▸ WORK REQUIRED: Put the lines from the one containing "Task: Add a new tab beside agg23.NES tab" through the end of the material, inclusive, into a JSON list of strings, one string per line and with no blank lines; leave the pictures out of the answer.

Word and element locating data
::::

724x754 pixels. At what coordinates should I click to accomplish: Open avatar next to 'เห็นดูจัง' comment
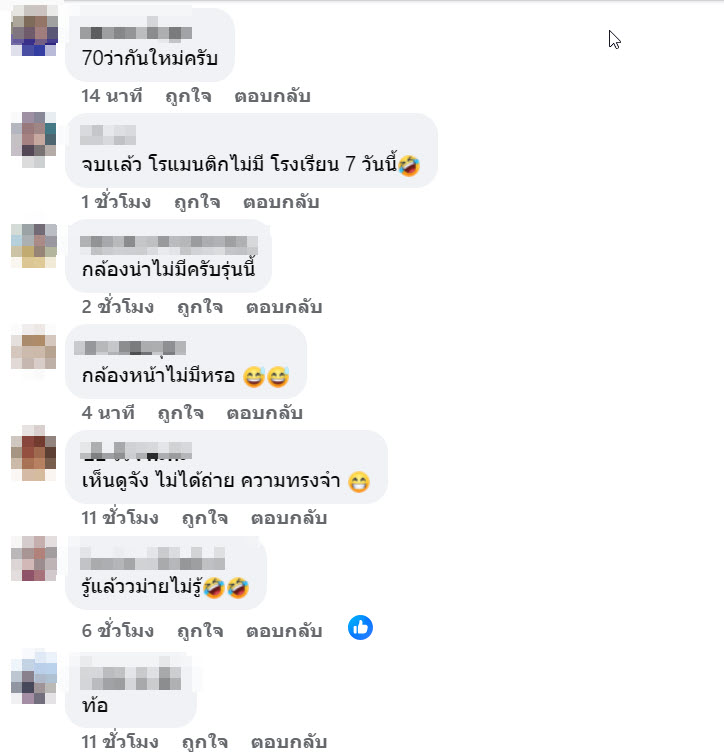(34, 452)
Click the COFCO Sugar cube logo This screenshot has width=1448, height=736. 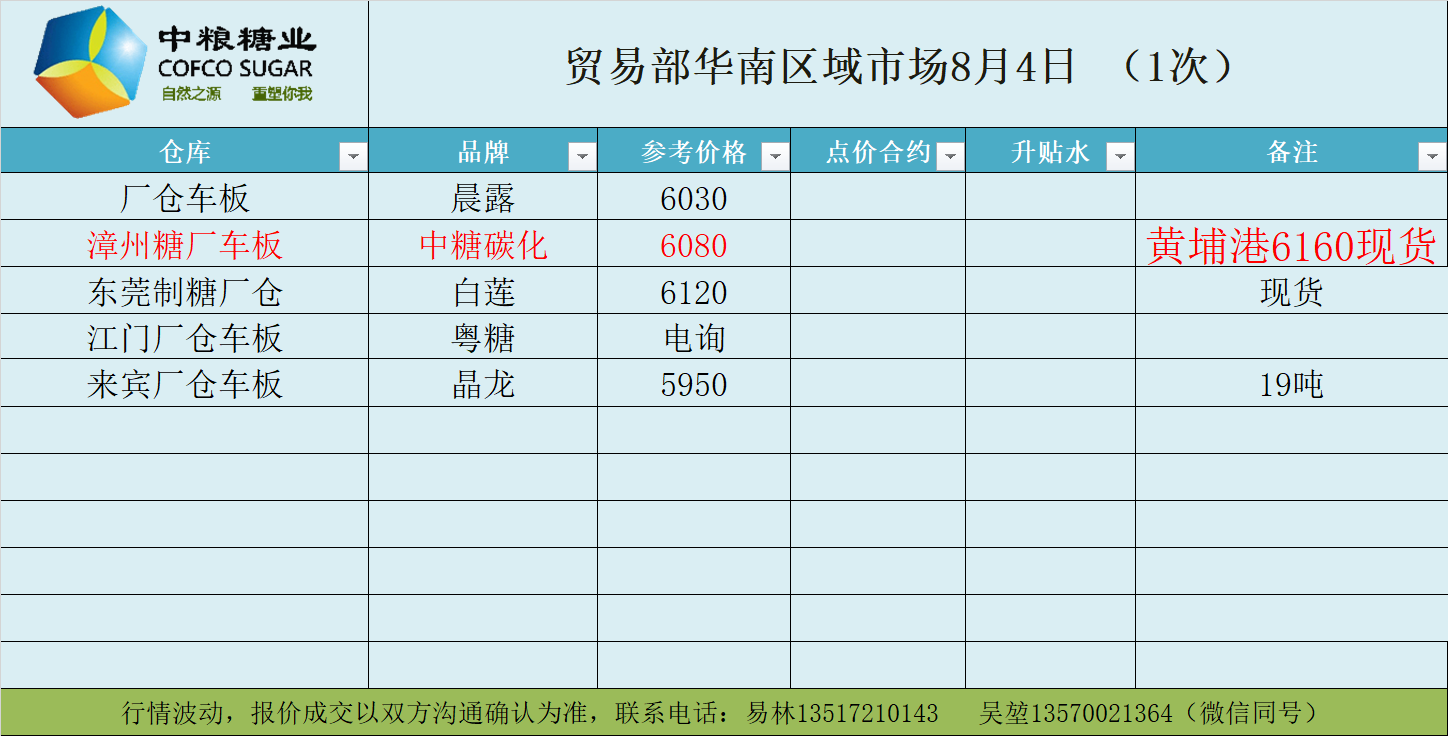point(90,62)
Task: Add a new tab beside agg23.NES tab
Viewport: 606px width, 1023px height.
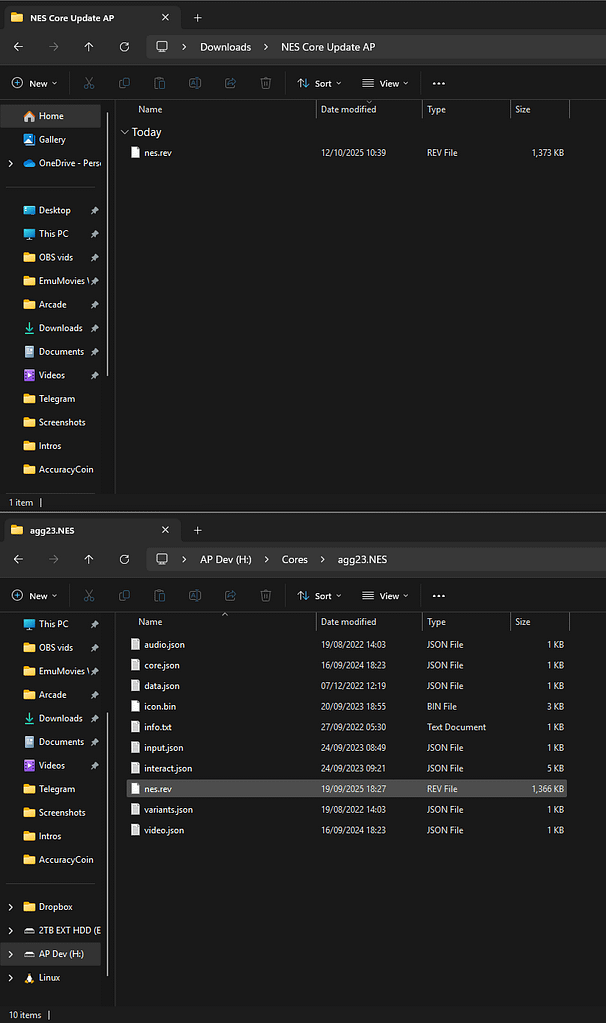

::::

▸ WRITTEN REPLY:
[
  "Task: Add a new tab beside agg23.NES tab",
  "Viewport: 606px width, 1023px height."
]